We were at a resort pool steps from the Caribbean — the kind of pool with a swim-up bar, surrounded by palapas shading cushy chaise lounges.

My family was relaxing in the adjoining hot tub. My wife and I were chatting with a couple from Detroit, as our 3- and 5-year-olds splashed.

Then I noticed our 3-year-old daughter wasn’t there.

Not in the hot tub. Not at the poolside. Not headed down to the beach. I leapt up and spotted her, completely submerged deep in the pool. Plunging in, I lifted her out of the water.

Her panicked scream as she emerged is the sweetest sound I’ve heard in my life. She was, thankfully, perfectly fine.

The fact is, we were lucky. Drowning is fast, silent and utterly devastating. It’s also common.

Drowning is the leading cause of death in the U.S. among children ages 1 to 5 years. Among 5- to 19-year-olds it’s the third leading cause of death. In 2017 that added up to 1,000 deaths and 8,700 trips to the emergency room.

Drowning can happen to any family, even Jackson families.
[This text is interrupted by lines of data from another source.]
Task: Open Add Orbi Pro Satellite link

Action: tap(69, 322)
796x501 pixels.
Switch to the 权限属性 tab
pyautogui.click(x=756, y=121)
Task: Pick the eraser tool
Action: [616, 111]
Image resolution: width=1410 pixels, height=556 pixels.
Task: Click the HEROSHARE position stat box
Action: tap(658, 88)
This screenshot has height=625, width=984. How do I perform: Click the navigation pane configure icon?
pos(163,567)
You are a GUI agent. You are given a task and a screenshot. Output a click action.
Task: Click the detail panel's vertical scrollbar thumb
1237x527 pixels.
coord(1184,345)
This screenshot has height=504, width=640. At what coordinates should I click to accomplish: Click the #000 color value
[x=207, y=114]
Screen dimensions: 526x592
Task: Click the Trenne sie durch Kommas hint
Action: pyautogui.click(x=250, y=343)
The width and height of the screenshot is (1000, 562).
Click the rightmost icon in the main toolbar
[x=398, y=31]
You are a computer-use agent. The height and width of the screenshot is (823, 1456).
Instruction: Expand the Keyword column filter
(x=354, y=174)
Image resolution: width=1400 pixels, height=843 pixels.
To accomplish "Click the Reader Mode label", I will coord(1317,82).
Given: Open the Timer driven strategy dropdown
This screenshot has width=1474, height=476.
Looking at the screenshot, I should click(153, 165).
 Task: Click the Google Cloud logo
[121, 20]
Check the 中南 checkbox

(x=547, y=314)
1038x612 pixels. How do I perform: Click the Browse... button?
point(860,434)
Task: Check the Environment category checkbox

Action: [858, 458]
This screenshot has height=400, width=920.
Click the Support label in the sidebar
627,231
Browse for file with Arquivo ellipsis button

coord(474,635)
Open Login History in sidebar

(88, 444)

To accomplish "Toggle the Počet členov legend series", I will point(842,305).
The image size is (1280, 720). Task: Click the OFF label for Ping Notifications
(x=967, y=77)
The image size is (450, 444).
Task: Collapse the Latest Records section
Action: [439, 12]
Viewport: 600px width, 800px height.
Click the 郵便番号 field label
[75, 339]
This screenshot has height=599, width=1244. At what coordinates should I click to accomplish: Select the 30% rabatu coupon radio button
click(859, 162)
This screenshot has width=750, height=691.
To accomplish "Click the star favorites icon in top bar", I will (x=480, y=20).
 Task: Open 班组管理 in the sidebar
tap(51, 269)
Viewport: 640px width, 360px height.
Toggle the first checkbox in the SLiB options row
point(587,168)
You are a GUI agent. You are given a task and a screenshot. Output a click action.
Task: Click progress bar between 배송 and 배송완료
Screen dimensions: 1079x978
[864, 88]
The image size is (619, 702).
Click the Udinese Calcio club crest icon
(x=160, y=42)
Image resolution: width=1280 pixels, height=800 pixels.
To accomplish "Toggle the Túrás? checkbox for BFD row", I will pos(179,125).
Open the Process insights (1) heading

Bode Miller and his wife Morgan lost their daughter Emmy and are bravely talking about it as part of a national drowning prevention campaign. I suspect many parents reading this now have their own stories of near-misses — or worse.

For toddlers, preschoolers and other beginner swimmers, the most important ways to prevent drowning are limiting access to water and close, continuous adult supervision. Toddlers are curious, mobile and excited to experience new things. They are not cognitively capable of evaluating and avoiding risks. The Consumer Product Safety Commission found that 69% of children younger than 5 years of age were not expected to be at or in the water at the time of a drowning incident.

Infants and small toddlers can drown in bodies of water as small as a toilet, baby pool or watering pail. Any container around the house should be emptied when not in use. Toddlers should not have access to bathrooms on their own.

Here in Jackson, many of the places we play in the summertime feature water — lakes, rivers, creeks, and irrigation ditches which pass through many local parks and neighborhoods. This time of year particularly, our water is cold, high and fast. When children are in or near water, they should be accompanied at all times by a designated “water watcher.”

A water watcher is an adult whose sole job is to keep an eye on the water and the people in or near it. This means not swimming with head under, texting, socializing, tending chores or drinking alcohol. There needs to be a clear handoff of responsibility from one water watcher to the next, giving each other breaks. Supervision must be close, constant and attentive. In case of an emergency the supervising adult must be able to recognize a child in distress, safely perform a rescue, initiate CPR and call for help. Early and effective bystander CPR is a critical element in drowning rescue.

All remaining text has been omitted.